--- EXCERPTED TEXT ---
How to Make a Thousand Plots Look Good: Data Viz Tips for Parameterized Reporting
Regular talk, 11:10-11:25
Data visualization is complicated enough when you are making one plot. Now imagine you're making multiple plots in multiple reports. How can you design your data viz so that it will be legible, attractive, and compelling? This is a challenge that we often have at R for the Rest of Us. We regularly work with clients to make parameterized reports. There may be dozens of plots in each report, and dozens of reports. It's a lot of plots! We've learned to use techniques like selectively hiding text labels where they would be hard to read, using packages like ggrepel
to ensure labels do not overlap, employing shadows to make things visible, and more. In this talk, I will give examples, complete with detailed code, of how to make data viz shine when using parameterized reporting. Developing data visualization for multiple reports requires a unique set of considerations. Join me for this talk, where I will discuss the lessons we have learned over the years and show how you can make high-quality data visualization in your own parameterized reports.
Pronouns: he/himPortland, ORDavid Keyes is the CEO and founder of R for the Rest of Us. Through online courses and trainings for organizations, R for the Rest of Us helps people learn to use R. In addition to its education work, R for the Rest of Us does consulting, developing reports, websites, and more to help organizations use R to improve their workflow, and much more. |
--- DATASET CONTENT ---
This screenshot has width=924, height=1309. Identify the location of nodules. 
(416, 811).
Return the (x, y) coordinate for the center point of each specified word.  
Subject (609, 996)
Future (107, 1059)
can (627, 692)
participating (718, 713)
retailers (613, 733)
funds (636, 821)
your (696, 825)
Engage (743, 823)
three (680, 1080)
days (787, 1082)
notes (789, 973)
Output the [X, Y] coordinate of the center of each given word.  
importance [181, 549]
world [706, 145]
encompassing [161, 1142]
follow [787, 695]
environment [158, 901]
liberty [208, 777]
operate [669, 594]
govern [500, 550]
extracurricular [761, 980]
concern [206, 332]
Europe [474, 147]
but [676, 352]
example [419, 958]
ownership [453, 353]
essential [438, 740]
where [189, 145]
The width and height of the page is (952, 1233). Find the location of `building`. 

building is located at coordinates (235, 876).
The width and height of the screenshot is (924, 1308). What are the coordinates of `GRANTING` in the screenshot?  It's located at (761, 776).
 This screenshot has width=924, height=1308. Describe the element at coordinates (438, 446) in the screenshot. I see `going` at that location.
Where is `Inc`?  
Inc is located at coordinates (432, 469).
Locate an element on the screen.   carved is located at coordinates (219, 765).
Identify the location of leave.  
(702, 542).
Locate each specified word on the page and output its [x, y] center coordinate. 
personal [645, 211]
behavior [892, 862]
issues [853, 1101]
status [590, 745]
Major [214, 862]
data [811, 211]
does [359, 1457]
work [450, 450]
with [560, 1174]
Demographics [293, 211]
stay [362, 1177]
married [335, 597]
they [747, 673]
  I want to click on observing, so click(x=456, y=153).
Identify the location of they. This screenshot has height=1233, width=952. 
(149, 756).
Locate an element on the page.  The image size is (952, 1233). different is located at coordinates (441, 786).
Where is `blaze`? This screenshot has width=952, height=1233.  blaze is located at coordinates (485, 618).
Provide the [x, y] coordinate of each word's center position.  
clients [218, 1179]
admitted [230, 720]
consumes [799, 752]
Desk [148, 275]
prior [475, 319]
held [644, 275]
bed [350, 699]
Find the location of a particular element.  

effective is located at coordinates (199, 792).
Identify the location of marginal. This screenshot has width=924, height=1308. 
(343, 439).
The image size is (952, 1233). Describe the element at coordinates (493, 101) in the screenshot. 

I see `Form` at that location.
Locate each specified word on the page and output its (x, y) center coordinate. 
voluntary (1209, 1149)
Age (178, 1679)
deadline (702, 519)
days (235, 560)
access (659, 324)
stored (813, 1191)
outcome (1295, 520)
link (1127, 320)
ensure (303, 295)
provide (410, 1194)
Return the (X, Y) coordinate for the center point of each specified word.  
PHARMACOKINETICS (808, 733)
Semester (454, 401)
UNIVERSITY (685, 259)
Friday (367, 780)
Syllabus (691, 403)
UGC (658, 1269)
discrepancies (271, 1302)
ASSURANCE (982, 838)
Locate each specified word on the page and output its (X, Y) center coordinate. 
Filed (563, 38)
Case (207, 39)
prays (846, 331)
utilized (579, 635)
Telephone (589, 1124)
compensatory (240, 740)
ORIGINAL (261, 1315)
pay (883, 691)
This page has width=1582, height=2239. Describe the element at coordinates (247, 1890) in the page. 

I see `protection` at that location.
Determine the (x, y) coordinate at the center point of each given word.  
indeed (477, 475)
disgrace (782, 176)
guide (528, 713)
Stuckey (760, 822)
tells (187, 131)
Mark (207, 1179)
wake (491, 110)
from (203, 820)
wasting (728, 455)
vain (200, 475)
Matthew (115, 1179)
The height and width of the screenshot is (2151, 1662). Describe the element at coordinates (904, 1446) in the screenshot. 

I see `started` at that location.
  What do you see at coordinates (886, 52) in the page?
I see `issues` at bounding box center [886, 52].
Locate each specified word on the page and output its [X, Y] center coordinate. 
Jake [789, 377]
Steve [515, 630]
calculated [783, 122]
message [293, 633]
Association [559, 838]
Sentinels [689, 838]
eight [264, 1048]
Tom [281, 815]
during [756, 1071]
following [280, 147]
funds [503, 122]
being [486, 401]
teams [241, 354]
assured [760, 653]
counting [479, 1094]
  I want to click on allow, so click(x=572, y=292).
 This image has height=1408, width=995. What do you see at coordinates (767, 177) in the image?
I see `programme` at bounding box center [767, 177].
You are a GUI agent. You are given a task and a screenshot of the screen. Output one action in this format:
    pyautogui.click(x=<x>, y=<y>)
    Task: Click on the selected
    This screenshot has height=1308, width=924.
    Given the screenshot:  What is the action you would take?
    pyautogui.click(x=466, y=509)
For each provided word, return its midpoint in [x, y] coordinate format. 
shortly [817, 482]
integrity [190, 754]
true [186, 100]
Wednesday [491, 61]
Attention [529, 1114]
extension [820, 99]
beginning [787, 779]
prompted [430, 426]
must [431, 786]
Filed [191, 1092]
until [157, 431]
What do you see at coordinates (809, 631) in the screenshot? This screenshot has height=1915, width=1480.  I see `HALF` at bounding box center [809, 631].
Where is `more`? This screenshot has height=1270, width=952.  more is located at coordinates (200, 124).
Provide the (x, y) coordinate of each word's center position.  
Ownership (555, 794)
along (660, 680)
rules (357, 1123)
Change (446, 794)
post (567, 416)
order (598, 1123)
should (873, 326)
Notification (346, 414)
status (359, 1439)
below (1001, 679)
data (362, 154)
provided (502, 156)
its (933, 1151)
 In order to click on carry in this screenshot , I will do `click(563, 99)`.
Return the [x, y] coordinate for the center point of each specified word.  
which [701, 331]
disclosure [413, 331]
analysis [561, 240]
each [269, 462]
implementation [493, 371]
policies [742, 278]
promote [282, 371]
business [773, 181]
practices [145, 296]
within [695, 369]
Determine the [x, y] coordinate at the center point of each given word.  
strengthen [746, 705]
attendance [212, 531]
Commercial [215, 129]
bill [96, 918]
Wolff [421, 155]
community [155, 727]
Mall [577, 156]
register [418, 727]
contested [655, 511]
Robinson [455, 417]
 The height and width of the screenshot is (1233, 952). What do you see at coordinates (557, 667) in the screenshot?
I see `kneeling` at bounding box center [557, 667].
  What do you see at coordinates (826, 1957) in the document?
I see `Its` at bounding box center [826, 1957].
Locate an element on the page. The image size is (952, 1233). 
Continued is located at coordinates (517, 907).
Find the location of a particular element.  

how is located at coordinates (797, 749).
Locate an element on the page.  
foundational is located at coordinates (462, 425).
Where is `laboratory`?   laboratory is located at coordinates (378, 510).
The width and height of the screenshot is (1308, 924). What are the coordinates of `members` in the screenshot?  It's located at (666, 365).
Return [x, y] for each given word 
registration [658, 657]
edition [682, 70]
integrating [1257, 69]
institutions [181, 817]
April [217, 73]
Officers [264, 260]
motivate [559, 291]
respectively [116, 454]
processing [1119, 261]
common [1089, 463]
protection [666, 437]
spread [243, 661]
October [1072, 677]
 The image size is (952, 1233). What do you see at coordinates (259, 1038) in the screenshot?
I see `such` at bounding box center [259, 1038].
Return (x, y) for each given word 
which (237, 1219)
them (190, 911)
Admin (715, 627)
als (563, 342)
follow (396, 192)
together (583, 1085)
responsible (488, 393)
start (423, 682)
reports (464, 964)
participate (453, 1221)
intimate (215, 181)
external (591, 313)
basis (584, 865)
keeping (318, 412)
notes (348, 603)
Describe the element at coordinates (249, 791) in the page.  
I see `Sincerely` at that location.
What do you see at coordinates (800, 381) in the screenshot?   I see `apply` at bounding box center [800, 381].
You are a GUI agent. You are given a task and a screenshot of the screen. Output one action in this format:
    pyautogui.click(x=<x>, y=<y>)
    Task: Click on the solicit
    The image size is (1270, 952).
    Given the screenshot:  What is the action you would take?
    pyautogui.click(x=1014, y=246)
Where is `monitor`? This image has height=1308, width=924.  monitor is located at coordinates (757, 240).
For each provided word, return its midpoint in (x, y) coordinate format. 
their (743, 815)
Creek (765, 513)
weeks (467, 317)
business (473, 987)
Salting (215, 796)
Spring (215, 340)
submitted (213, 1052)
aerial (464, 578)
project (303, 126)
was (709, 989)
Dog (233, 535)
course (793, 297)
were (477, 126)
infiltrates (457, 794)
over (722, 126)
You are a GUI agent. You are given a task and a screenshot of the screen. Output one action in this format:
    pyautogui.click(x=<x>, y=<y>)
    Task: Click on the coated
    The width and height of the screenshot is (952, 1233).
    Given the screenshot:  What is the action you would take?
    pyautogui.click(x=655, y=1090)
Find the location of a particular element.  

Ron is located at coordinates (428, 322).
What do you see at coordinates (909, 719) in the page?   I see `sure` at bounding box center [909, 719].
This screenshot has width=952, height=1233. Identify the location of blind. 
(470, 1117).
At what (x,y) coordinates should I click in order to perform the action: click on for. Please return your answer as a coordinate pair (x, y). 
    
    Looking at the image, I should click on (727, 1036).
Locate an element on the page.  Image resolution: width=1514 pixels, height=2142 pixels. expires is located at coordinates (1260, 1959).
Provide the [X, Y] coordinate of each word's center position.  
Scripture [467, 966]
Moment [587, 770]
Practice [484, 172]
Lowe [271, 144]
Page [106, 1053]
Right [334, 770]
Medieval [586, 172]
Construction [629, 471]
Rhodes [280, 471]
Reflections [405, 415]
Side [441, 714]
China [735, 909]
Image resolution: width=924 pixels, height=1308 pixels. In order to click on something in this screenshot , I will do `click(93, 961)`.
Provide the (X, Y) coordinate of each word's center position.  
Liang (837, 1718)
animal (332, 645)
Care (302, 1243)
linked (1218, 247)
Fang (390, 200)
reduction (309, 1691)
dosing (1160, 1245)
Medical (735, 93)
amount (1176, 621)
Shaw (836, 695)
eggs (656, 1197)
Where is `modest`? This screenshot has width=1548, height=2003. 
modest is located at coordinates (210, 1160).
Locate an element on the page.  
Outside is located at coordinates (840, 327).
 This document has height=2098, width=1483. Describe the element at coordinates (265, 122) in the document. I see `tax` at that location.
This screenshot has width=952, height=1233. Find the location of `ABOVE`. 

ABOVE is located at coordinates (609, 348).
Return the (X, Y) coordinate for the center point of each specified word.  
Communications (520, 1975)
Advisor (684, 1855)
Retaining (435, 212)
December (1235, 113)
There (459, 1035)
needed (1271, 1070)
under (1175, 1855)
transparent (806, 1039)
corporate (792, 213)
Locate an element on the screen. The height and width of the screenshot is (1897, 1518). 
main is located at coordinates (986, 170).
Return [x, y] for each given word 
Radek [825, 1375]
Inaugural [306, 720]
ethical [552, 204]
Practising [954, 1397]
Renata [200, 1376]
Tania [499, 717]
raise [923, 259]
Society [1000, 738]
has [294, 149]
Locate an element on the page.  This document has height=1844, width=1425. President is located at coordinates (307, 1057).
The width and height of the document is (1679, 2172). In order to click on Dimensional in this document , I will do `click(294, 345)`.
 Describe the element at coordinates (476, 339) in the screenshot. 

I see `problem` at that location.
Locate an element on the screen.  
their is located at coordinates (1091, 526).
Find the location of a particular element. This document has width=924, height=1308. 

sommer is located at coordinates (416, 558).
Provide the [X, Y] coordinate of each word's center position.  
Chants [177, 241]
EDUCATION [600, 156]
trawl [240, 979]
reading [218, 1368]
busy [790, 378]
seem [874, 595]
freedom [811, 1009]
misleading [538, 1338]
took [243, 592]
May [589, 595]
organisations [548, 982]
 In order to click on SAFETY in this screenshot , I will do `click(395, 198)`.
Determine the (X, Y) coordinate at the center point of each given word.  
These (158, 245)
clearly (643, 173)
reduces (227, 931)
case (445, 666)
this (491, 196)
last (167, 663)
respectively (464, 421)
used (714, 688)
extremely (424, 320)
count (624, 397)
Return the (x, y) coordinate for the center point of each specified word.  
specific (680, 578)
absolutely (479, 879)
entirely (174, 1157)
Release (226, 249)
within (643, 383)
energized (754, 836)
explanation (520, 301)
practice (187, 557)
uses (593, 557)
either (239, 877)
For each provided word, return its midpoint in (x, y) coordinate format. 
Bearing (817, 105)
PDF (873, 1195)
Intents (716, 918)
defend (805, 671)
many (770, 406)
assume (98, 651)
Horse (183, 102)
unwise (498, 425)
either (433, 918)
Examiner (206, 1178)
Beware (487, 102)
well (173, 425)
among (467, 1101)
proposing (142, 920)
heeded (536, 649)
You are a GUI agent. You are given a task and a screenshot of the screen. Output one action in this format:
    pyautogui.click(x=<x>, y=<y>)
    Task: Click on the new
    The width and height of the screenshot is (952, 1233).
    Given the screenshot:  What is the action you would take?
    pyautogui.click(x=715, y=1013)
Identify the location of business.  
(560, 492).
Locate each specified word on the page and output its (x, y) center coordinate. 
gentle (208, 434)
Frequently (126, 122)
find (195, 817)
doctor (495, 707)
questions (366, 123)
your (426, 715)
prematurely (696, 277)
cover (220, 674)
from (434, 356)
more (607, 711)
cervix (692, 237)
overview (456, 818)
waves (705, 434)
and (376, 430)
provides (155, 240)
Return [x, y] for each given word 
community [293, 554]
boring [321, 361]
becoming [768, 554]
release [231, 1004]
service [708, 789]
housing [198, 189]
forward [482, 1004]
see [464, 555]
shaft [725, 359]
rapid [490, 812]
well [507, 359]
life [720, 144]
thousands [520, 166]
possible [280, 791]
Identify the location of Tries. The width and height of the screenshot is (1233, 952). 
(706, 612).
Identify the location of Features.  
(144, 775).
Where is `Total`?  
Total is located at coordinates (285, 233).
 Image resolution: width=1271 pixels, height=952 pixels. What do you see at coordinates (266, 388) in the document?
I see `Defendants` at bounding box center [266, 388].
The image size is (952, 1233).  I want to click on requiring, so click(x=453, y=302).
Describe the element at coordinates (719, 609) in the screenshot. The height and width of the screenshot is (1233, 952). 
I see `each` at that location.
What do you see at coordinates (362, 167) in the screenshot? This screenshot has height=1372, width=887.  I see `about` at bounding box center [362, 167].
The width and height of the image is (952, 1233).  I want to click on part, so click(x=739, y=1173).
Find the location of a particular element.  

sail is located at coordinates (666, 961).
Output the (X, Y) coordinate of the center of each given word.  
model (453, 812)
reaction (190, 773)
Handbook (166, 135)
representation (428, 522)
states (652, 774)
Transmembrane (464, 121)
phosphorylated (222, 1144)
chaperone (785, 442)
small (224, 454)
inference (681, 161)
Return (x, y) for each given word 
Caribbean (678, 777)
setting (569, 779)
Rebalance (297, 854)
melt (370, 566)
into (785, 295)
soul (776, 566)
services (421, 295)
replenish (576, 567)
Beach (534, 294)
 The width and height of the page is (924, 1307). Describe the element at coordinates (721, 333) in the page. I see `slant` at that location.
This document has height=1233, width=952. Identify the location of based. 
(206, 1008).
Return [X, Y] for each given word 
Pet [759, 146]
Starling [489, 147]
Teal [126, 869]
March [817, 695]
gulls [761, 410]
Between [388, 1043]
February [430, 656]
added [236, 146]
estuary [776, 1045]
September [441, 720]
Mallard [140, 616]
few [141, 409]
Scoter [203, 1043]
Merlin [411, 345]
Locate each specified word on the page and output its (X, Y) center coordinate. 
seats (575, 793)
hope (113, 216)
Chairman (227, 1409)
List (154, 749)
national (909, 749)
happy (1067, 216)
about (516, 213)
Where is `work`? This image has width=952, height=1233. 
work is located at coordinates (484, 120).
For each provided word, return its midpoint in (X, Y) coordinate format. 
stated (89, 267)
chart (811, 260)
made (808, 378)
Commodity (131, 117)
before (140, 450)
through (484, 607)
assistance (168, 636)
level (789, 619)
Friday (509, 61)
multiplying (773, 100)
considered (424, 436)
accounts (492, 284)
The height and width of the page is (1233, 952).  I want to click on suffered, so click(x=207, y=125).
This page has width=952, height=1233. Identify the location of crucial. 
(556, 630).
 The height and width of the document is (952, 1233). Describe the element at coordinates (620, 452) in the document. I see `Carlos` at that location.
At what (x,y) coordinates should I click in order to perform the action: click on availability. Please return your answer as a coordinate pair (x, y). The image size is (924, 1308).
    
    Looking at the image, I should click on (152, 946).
---
EXERCISE INSTRUCTIONS: Translate this sentence from the talk description into Spanish: "Data visualization is complicated enough when you are making one plot."

EXERCISE RESULT: La visualización de datos ya es bastante complicada cuando estás haciendo un solo gráfico.